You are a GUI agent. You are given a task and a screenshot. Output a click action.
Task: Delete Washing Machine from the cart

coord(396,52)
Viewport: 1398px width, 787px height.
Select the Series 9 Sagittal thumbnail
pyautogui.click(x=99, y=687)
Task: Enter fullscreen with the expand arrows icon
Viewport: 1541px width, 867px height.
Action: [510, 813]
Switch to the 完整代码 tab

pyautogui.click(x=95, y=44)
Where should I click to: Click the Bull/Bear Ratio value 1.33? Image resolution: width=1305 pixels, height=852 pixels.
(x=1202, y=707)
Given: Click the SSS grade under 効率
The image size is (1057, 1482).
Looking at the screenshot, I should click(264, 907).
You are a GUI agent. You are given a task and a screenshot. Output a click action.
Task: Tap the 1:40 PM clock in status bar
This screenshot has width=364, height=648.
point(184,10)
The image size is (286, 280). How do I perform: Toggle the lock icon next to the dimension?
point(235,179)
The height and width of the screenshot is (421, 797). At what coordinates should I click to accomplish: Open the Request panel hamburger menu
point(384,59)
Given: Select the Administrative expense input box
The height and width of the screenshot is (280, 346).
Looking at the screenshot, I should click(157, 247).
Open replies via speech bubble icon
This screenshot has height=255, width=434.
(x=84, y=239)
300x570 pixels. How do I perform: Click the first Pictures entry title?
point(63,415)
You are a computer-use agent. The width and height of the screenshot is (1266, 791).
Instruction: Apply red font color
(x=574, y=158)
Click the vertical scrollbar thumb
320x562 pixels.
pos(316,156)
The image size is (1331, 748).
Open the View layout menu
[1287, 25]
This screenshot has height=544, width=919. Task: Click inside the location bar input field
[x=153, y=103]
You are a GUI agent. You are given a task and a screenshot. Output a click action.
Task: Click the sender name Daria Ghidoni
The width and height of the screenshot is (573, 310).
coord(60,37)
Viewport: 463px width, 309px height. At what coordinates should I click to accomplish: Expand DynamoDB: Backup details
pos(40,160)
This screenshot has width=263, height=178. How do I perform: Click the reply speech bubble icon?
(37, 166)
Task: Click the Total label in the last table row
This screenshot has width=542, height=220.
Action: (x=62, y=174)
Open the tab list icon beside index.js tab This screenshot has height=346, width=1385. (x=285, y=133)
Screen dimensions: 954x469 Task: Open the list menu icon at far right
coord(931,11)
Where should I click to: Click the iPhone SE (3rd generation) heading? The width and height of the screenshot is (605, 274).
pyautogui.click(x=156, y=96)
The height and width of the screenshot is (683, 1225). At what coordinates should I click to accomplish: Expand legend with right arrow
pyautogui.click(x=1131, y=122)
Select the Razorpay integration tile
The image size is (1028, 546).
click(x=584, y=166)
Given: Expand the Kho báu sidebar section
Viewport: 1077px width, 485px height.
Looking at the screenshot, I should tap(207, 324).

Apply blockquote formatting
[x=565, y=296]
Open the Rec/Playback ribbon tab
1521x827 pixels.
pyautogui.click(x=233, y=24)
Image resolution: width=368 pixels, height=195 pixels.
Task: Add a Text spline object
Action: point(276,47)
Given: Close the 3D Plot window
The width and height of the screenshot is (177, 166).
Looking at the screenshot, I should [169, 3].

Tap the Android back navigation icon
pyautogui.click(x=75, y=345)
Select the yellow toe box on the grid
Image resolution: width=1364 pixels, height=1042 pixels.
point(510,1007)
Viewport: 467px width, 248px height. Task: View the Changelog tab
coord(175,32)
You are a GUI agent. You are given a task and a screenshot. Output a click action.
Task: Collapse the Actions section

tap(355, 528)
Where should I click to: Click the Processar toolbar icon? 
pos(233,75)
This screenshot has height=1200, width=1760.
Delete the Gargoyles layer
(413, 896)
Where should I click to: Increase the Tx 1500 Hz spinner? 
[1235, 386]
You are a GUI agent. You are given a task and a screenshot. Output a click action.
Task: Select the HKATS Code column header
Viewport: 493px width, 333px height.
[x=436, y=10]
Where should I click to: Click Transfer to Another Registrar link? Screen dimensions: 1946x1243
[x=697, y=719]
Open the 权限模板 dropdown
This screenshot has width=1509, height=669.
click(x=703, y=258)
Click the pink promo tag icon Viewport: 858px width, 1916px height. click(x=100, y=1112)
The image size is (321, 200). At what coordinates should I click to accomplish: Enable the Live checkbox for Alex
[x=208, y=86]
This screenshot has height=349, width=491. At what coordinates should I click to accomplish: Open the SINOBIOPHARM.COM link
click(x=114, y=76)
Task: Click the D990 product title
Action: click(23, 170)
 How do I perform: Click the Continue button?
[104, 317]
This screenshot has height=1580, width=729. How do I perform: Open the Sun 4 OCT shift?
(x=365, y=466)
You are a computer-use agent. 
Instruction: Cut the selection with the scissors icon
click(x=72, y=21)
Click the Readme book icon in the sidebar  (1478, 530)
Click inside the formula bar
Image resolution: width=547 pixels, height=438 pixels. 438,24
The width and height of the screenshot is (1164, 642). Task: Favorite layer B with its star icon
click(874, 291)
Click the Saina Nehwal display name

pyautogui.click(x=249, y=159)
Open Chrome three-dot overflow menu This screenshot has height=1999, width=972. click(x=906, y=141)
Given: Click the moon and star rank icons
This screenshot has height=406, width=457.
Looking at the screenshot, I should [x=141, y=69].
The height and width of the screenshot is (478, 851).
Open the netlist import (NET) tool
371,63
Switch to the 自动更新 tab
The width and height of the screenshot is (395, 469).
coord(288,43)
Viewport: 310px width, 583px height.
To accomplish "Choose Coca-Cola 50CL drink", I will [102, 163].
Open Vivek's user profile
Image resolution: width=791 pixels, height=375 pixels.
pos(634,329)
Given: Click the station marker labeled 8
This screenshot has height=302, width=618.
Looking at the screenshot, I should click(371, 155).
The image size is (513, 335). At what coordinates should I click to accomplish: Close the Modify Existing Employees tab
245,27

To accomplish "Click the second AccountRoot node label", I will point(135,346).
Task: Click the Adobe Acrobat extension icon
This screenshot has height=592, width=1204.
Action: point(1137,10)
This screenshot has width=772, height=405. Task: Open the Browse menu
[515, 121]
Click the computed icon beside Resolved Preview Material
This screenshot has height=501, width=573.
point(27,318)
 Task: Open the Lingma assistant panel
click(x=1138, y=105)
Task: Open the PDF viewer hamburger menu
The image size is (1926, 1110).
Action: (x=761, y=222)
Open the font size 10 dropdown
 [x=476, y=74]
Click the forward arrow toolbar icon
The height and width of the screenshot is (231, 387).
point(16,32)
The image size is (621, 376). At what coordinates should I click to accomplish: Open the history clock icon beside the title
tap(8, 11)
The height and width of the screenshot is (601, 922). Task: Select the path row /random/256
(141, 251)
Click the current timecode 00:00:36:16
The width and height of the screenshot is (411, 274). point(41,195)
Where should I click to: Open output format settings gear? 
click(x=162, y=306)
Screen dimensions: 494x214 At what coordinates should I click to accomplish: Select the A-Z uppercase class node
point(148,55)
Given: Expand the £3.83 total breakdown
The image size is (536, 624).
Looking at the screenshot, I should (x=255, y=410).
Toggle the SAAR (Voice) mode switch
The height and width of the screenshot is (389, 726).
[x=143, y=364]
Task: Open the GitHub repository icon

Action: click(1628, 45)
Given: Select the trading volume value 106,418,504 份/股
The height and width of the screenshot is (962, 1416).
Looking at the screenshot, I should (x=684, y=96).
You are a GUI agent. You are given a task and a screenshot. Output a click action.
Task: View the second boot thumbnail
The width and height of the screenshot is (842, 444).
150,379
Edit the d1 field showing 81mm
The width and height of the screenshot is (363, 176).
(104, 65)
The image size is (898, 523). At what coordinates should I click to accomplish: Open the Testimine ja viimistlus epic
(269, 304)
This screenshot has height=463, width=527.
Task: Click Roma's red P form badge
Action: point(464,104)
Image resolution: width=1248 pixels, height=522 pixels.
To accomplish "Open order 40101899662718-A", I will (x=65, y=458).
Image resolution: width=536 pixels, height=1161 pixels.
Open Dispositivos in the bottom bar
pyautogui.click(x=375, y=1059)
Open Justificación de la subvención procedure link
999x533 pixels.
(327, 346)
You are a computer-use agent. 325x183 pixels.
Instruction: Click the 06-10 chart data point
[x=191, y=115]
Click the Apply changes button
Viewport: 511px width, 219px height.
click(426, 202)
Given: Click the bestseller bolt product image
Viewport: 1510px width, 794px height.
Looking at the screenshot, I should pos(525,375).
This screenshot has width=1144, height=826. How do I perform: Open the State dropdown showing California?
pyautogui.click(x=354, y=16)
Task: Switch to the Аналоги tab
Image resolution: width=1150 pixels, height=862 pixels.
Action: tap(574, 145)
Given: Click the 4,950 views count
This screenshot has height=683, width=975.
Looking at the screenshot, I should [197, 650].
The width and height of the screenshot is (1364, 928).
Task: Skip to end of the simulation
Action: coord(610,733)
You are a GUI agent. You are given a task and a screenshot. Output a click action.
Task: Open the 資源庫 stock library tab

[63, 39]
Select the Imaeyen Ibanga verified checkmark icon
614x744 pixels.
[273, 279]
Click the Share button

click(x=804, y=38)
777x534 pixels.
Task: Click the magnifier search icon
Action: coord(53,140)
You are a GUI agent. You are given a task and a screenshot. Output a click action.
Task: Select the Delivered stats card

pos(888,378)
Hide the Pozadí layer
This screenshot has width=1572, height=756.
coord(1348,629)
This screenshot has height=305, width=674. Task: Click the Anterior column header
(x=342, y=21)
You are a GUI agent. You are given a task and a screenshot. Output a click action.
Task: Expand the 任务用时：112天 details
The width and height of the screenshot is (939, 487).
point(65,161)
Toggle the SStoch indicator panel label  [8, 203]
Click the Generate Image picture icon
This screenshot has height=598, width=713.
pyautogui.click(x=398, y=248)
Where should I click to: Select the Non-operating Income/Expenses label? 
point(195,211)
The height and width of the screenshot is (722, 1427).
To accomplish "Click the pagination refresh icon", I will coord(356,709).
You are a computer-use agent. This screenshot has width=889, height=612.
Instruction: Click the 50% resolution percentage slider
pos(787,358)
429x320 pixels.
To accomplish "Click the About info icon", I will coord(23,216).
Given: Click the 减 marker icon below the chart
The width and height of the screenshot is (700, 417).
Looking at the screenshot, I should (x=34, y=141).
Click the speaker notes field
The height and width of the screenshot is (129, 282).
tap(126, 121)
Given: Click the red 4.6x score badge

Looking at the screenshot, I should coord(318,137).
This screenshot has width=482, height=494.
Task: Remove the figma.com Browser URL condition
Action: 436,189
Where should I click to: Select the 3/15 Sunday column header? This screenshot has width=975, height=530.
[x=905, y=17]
____
_Task to carry out:_ Rewrite the part of the items that opens with the line containing "How do I perform: Click the Continue button?" and closes with the line containing "I will point(135,346).", swapping "Given" for "Goal" and leaving everything else as it stands.

_Worked answer:_
 How do I perform: Click the Continue button?
[104, 317]
This screenshot has height=1580, width=729. How do I perform: Open the Sun 4 OCT shift?
(x=365, y=466)
You are a computer-use agent. 
Instruction: Cut the selection with the scissors icon
click(x=72, y=21)
Click the Readme book icon in the sidebar  (1478, 530)
Click inside the formula bar
Image resolution: width=547 pixels, height=438 pixels. 438,24
The width and height of the screenshot is (1164, 642). Task: Favorite layer B with its star icon
click(874, 291)
Click the Saina Nehwal display name

pyautogui.click(x=249, y=159)
Open Chrome three-dot overflow menu This screenshot has height=1999, width=972. click(x=906, y=141)
Goal: Click the moon and star rank icons
This screenshot has height=406, width=457.
Looking at the screenshot, I should [x=141, y=69].
The height and width of the screenshot is (478, 851).
Open the netlist import (NET) tool
371,63
Switch to the 自动更新 tab
The width and height of the screenshot is (395, 469).
coord(288,43)
Viewport: 310px width, 583px height.
To accomplish "Choose Coca-Cola 50CL drink", I will [102, 163].
Open Vivek's user profile
Image resolution: width=791 pixels, height=375 pixels.
pos(634,329)
Goal: Click the station marker labeled 8
This screenshot has height=302, width=618.
Looking at the screenshot, I should click(371, 155).
The image size is (513, 335). At what coordinates should I click to accomplish: Close the Modify Existing Employees tab
245,27

To accomplish "Click the second AccountRoot node label", I will point(135,346).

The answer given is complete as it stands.